Wednesday, May 2, 2007

Answers... some to questions no one even asked!

So... The bike tour of Sicily: Kevin had a meeting on the island of Siracusa in December 2004 (which is off the southeast coast of Sicily--here's a map). I skipped most of the meeting, but I joined him afterwards, and we spend 5 days biking around that corner of Sicily, staying in a different small hotel each night. It was essentially self-guided--the tour organizers made the hotel reservations, provided the bikes, transported our bags, and gave us maps and cue sheets, but we were on our own during the day.

We biked between 20 and 30 miles each day, which left plenty of time to stop and wander through villages on the way. I don't remember off the top of my head everywhere we went, but definitely to Ragusa, Pozzallo, and Pachino (map). They're all on the southeast tip--it felt like we were going on these epic journeys, but actually we barely left Siracusa! What was nice about the bikes (vs. traveling by car) was that we could actually see things well enough to stop--then they could leave the bikes anywhere to explore. We went to one town at the base of a mountain/hill and ended up biking up the mountain as far as we could, on these tiny little streets that kept getting narrower and narrower. They barely felt wide enough for one of us on a bike, but every so often we'd come upon a courtyard with a car parked in it!

Once the road got too steep to bike, we pushed our bikes, then locked them up and left them when the road turned to stairs. At the very top of the hill, we scrambled up a path to an abandoned church, and then to the ruins of some kind of building (with sheep wandering around). The church had clearly been unused for a while--it had been stripped nearly bare, then graffiti-ed. But some kind of restoration was underway--gates had been put up in the doors to prevent further damage, some of the rubble had been cleared away, and some of the walls repaired and painted with primer. Since we were so high up, the view was impressive--all the way down to the little town, with the oldest buildings at the base of the hill (some apparently carved into the hill) separated from each other by, tiny, narrow streets, then blending into newer suburbs further away. (To make up for this, it poured on the next to last day, when we had to bike along the edge of a highway.)

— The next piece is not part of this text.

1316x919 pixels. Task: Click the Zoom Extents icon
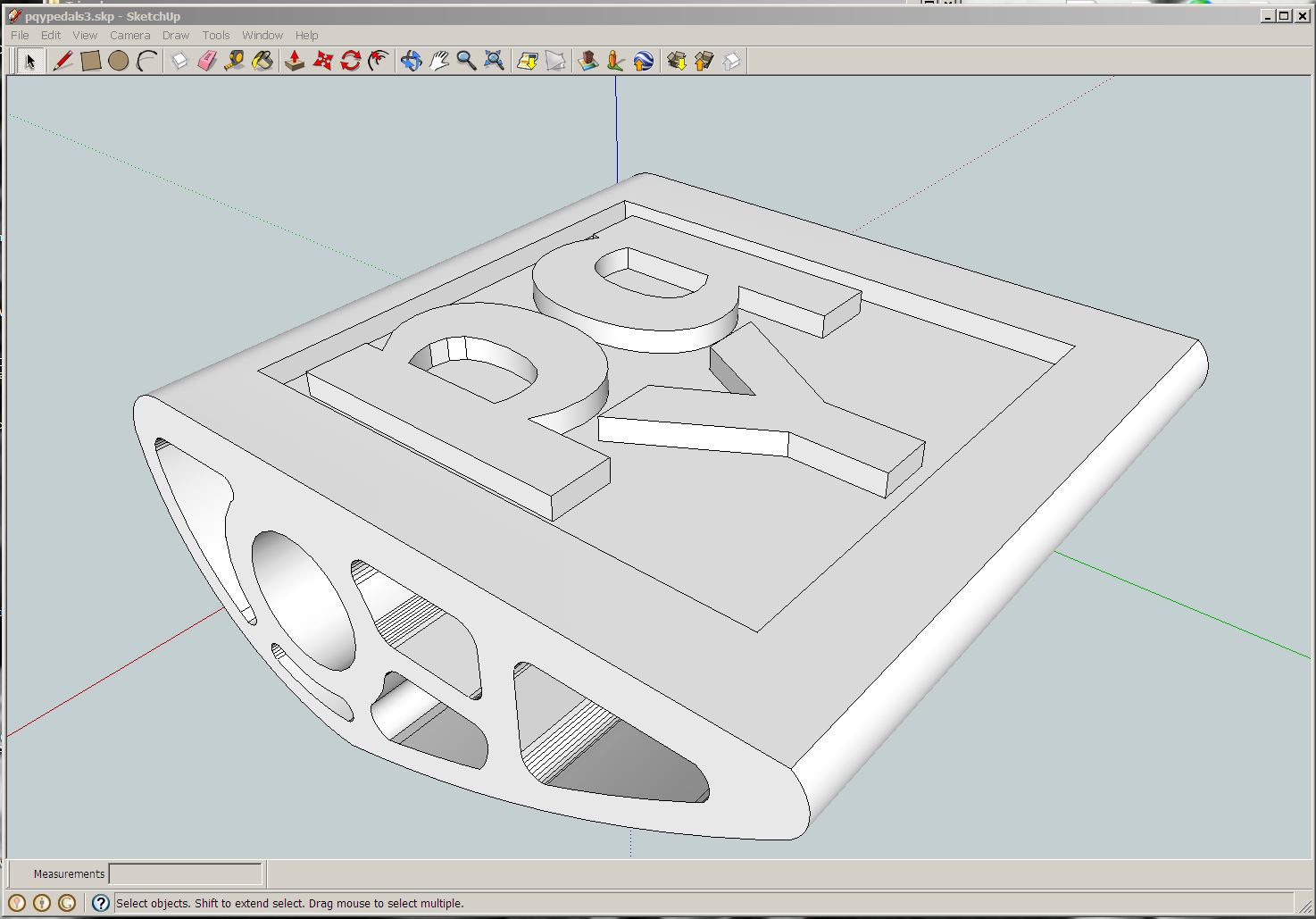494,61
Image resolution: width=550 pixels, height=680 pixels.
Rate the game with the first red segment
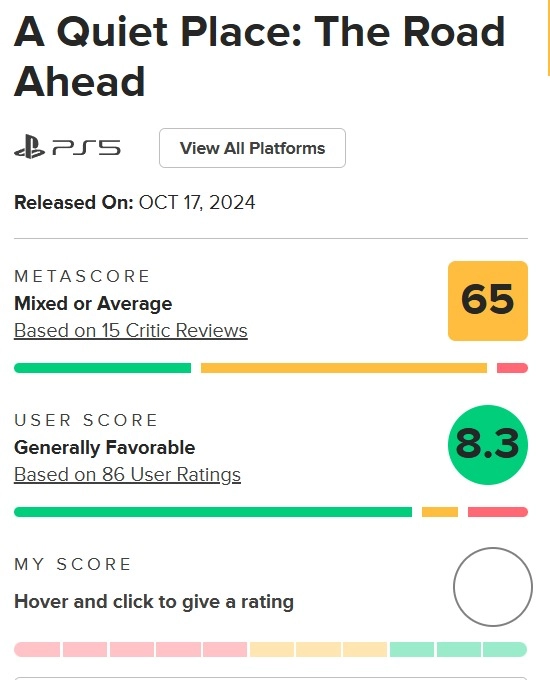(x=37, y=649)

The strangest thing was the bike to the southern-most point in Europe, past Pachino. We set off from a resort town (nearly empty because it was the off season), biking along the coast of the Mediterranean. The road turned inland, and we passed through farms, then back towards the water. By the time we got to the southern--most point, everything was deserted, although clearly set up for many visitors: vacant summer cottages, shuttered restaurants, empty parking lots. It actually got a little creepy after a while, because nothing seemed to have been tidied at the end of the summer season, so it looked like everyone had left in a hurry, in the middle of something.

Because it was the off season, we definitely stood out. In one town, after we checked into our hotel and went out to find food, a man came up to us and asked if we were the tourists! We said yes, and he tried to convince us to stay in his hotel instead. He was very polite, but it was a little odd that he knew about us to soon after we'd arrived (we were probably still wearing our biking clothes, on top of "looking American," so actually recognizing us can't have been that hard! But how did he know we were there at all?)

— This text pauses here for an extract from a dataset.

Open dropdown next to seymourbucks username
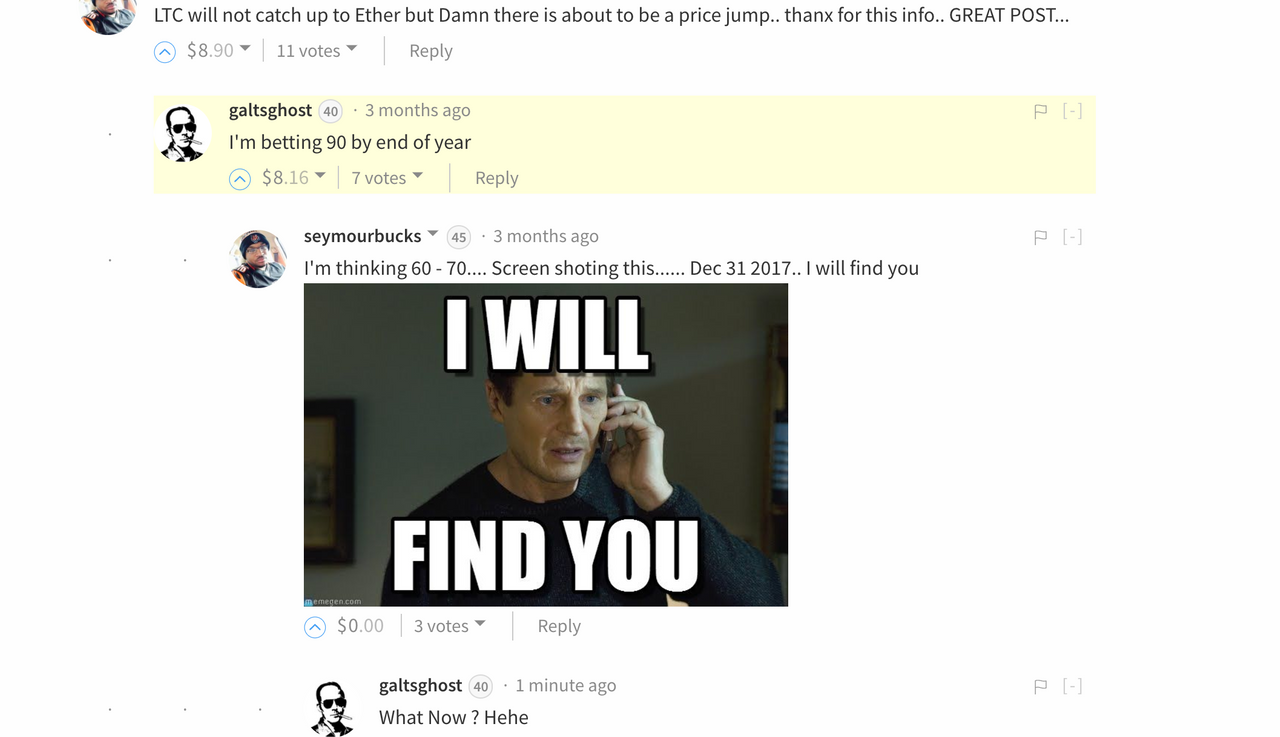Screen dimensions: 1280x737 pos(433,234)
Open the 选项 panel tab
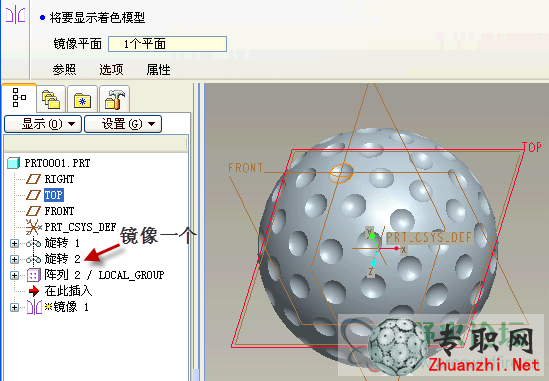 (111, 70)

I have no idea why batts are called batts, or why there are 2 Ts. Maybe from batting (like the kind that goes in quilts), although that doesn't really help--and it seems more likely that batting evolved from batts, rather than vice versa. Regardless, batts are sheets of wool with the fibers going in all directions, while roving is strips of wool with the fibers aligned length-wise.

Like Heidi, I think there were probably equal amounts of yarn and fiber at CT sheep and wool. None of the yarn really jumped out at me as something, although both Heidi and Suzy found yarn they'd been looking for. For which they'd been looking, I mean. I was also trying not to buy yarn, since I have kind of a backlog of yarn that I want to knit immediately, but several things that I need to knit first. And I don't add fiber to the yarn mileage total (now about 6.6 miles, with 1.6 miles of diligent knitting in April counteracted by my Socks that Rock shipment and several skeins of Anne from Schaefer yarn... even though I don't count the skeins meant for specific designs, I still have to count the other skeins that evidently fell into the package when no one was looking) till it's spun, so the roving and batt don't count yet. And there's that other woolly event coming up this weekend!

And the question no one asked, answered by a receipt I found in my wallet: the mystery roving is from Times Remembered (no website, evidently), and it's merino and silk.

3 comments:

Debby said...

Thank you for sharing your description of Sicily with us. It sounds so beautiful. I hope to take a trip like that one day! We should have rented bikes in Bermuda when we visited there, but I didn't think of it at the time. You can always see more when you're on a bike.

Have a wonderful time at the MS&W festival. I wish I were going, but I have a date with a bike in NYC. I miss my knitting terribly but hope to get back to it soon once the house projects are done this weekend.

Annie said...

So the mystery of batts continues--I may have to do extensive research (footnoted, of course) the next time I'm procrastinating.

Baby Beth said...

OMG, you sold me on getting into better shape and biking through Sicily!